### TASK GOAL
Working from the line that contains "Click inside the 指令输入区 command text area" down to the last line below, repeat each line exactly.

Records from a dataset
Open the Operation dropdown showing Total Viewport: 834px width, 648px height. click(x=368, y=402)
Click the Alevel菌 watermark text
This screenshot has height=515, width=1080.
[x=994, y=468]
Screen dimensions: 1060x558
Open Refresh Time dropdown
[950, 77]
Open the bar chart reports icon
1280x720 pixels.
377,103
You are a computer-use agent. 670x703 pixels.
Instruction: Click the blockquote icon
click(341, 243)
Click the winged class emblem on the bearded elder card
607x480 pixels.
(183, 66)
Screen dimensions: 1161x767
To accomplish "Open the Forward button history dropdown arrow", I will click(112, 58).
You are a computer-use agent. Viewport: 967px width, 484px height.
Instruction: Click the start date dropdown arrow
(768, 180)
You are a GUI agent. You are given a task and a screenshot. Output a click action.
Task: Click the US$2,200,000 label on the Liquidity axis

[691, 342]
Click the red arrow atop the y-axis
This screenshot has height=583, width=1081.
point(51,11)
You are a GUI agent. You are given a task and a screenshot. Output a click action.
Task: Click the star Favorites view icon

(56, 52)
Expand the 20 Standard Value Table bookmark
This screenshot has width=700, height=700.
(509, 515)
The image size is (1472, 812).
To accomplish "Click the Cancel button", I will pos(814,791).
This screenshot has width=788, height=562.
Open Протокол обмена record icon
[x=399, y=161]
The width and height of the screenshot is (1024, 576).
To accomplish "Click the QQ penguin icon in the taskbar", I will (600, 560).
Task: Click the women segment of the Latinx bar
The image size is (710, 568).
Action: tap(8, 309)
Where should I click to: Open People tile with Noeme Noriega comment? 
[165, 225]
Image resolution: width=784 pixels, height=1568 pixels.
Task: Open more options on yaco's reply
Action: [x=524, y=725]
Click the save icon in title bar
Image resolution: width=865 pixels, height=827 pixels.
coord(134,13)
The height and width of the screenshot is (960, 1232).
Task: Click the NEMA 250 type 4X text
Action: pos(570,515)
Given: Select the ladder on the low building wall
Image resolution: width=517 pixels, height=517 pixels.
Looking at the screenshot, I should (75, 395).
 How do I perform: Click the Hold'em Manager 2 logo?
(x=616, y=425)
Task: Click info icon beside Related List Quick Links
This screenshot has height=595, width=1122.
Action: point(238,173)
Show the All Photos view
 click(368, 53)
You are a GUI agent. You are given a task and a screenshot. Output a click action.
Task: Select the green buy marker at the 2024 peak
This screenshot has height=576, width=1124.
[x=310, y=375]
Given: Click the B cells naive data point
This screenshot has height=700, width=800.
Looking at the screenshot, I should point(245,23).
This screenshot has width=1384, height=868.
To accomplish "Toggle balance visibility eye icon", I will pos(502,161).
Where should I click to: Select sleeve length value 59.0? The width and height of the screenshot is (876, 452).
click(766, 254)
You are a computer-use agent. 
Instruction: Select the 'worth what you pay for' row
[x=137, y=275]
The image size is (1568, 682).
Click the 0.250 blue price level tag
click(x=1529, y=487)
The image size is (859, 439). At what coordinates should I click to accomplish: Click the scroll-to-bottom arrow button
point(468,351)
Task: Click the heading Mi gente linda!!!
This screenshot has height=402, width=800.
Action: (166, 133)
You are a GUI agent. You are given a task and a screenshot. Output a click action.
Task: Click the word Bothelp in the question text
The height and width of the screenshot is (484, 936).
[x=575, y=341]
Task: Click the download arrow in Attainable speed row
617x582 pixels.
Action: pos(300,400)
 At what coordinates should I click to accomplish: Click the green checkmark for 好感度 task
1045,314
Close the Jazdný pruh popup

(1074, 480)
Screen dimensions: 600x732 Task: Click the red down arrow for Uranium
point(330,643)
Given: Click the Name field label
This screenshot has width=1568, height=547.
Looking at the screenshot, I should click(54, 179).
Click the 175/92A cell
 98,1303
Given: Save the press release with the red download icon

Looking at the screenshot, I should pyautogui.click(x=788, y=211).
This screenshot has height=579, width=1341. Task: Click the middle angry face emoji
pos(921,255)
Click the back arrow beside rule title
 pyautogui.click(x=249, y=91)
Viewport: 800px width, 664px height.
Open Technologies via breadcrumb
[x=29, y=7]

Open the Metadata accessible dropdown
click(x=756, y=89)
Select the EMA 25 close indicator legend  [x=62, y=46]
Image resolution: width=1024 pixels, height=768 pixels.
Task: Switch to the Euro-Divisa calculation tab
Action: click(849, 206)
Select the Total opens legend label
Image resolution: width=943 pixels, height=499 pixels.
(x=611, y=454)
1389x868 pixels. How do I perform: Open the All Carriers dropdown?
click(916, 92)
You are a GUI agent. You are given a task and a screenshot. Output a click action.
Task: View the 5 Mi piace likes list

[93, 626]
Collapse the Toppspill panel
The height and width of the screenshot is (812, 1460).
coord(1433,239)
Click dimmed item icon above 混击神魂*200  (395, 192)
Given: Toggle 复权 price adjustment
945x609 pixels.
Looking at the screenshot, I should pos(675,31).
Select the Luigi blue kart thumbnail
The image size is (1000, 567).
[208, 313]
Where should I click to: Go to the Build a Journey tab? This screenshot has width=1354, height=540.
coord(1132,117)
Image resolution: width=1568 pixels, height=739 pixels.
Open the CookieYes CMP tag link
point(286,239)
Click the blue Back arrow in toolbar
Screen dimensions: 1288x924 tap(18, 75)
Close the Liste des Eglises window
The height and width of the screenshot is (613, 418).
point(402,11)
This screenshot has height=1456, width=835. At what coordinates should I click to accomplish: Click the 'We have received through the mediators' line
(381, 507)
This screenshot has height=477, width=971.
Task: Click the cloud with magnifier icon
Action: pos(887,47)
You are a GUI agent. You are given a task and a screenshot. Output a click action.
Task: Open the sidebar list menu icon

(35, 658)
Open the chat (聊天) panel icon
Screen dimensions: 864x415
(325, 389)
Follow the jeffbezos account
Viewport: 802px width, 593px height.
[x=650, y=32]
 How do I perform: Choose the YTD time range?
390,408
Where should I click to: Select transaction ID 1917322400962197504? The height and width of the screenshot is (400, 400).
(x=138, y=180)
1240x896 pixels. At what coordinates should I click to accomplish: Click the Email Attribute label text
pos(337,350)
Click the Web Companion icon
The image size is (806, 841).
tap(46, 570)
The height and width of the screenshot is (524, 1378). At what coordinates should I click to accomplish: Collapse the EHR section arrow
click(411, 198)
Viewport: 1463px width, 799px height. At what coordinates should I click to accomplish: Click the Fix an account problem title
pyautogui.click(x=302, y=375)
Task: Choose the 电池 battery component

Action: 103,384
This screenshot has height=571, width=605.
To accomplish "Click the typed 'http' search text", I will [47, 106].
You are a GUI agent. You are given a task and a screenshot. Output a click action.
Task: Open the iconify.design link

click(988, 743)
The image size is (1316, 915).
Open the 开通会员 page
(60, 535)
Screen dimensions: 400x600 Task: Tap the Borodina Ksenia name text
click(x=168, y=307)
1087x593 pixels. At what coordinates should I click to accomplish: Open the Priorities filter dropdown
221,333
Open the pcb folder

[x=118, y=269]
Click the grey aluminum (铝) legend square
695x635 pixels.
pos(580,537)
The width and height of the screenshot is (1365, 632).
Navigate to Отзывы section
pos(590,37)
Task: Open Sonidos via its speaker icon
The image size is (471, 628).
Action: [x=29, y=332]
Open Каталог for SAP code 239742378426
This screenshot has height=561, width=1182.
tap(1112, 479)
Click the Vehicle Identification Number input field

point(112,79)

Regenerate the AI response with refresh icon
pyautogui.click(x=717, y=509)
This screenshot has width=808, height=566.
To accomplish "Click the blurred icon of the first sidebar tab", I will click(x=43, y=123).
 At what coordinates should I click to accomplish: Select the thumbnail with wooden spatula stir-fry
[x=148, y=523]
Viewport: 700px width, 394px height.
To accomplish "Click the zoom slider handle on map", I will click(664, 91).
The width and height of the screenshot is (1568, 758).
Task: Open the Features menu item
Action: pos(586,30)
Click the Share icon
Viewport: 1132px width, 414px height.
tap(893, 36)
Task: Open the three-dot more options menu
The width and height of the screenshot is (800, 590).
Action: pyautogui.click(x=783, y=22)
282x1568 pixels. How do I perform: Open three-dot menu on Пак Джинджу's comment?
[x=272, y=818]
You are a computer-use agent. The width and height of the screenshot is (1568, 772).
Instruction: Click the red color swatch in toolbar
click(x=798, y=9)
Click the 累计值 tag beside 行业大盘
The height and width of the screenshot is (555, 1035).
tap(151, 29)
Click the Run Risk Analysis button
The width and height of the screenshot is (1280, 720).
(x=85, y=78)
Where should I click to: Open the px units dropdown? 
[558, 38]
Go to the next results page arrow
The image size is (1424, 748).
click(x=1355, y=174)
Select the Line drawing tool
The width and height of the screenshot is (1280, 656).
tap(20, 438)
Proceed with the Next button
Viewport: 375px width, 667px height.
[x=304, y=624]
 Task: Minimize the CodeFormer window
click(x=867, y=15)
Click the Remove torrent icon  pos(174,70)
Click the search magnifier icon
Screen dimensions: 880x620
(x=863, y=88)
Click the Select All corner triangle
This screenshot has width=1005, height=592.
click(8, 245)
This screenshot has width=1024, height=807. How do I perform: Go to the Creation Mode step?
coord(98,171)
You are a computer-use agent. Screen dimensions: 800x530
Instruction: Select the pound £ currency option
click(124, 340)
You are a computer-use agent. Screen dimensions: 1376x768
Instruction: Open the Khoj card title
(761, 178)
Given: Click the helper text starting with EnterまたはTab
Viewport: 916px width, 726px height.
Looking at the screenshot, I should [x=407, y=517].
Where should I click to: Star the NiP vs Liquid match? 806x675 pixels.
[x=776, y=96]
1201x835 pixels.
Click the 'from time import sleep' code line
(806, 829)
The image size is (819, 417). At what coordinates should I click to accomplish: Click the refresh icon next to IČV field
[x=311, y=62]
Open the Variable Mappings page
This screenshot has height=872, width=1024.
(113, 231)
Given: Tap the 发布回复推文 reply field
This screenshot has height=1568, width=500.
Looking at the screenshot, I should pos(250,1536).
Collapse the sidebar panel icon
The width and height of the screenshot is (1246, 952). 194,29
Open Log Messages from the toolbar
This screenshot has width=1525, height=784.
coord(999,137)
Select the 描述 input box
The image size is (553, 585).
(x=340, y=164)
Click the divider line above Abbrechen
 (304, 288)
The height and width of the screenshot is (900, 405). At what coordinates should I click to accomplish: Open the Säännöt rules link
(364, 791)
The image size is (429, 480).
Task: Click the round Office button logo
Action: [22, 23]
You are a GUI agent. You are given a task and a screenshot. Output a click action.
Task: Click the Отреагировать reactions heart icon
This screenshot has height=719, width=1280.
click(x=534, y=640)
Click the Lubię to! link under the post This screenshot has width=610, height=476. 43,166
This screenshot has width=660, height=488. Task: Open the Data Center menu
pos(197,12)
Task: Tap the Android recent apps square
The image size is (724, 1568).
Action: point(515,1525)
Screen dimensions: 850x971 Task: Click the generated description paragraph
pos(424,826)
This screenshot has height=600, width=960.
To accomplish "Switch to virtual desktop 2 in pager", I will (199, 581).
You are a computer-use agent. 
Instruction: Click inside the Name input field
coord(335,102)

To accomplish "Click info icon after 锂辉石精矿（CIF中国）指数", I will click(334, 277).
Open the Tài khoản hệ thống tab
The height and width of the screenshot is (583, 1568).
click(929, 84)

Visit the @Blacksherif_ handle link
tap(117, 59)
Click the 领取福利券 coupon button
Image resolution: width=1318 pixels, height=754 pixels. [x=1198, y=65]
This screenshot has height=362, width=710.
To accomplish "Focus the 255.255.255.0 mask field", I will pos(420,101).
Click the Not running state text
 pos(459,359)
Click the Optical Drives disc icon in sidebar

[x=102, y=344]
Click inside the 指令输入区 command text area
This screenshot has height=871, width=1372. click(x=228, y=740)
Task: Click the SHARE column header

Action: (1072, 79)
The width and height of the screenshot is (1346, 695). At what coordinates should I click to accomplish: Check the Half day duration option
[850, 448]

### SOLUTION FOR THIS EXERCISE
Click inside the 指令输入区 command text area
This screenshot has height=871, width=1372. click(x=228, y=740)
Task: Click the SHARE column header

Action: (1072, 79)
The width and height of the screenshot is (1346, 695). At what coordinates should I click to accomplish: Check the Half day duration option
[850, 448]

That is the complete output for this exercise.